Embedding — A vector of f32 values representing text semantics. Generated by an EmbeddingProvider.

EmbeddingProvider — The trait for embedding generation. HashEmbedder provides deterministic test embeddings via BLAKE3.

VectorStore — SQLite-backed storage for embeddings with brute-force cosine similarity search.

Cosine Similarity — The similarity metric between two embedding vectors. Range: -1.0 to 1.0. Used for semantic search.

Simulation

SimulatedWeb — A virtual internet for testing. Hosts multiple UniverseGenerator instances, each responding to URLs on its domain.

UniverseGenerator — The trait for generating deterministic responses. Implementations: LinkMaze, EncodingHell, MalformedDom, RedirectLabyrinth, ContentTrap, TemporalDrift.
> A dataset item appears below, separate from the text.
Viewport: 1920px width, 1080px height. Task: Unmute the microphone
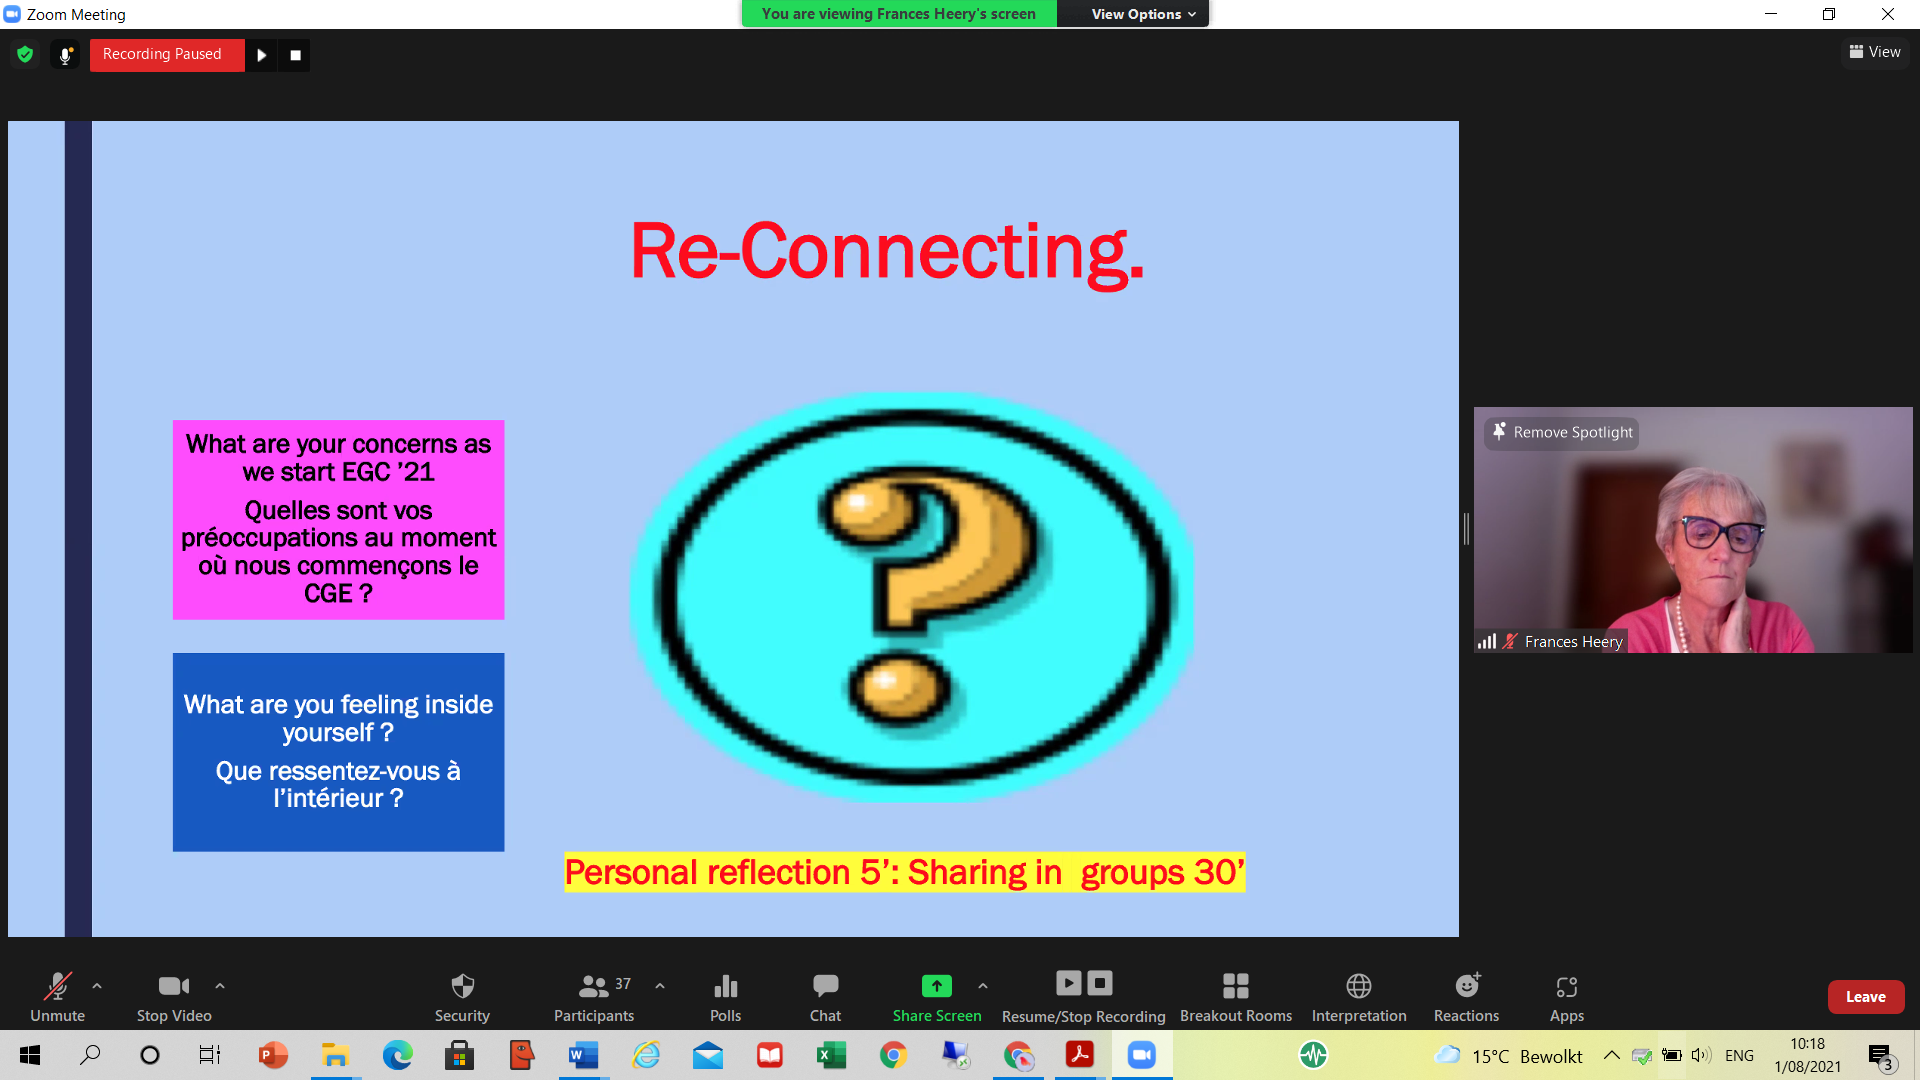[57, 996]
Adversarial Universe — A simulation universe designed to stress a specific aspect of the crawl kernel (encoding, DOM parsing, redirects, spider traps, temporal changes).

Anti-Detection

JA3 — TLS fingerprinting method that hashes five fields from the ClientHello: TLS version, cipher suites, extensions, supported groups, EC point formats. Legacy but still deployed by WAFs.

JA4 — Current TLS fingerprinting standard (FoxIO). Sorts before hashing to defeat extension randomization. Three sections: header, sorted cipher hash, sorted extension hash.

BoringSSL — Google’s fork of OpenSSL used by Chrome. Palimpsest uses it (via wreq) for full ClientHello control, enabling browser-grade TLS impersonation.

Akamai h2 Fingerprint — Passive HTTP/2 fingerprint capturing SETTINGS frame values/order, WINDOW_UPDATE, PRIORITY frames, and pseudo-header ordering. Distinguishes browsers from automation clients.

CDP Stealth Mode — Anti-detection suite for headless Chrome. 17 evasion patches covering navigator.webdriver, window.chrome, plugins, WebGL, canvas noise, AudioContext noise, and more.

BrowserProfile — A unified, internally consistent browser identity tying TLS fingerprint + HTTP/2 settings + HTTP headers + JS surface into a single profile. Prevents cross-layer detection mismatches.

ProfileMode — Controls how browser profiles are selected: None (default), Fixed (one profile), Seeded (deterministic from CrawlSeed), RotatePerDomain (per-domain via BLAKE3).

WebdriverValue — Explicit config for navigator.webdriver in stealth mode. False (matches real Chrome, default) or Undefined (property deleted). Auditable, not hidden.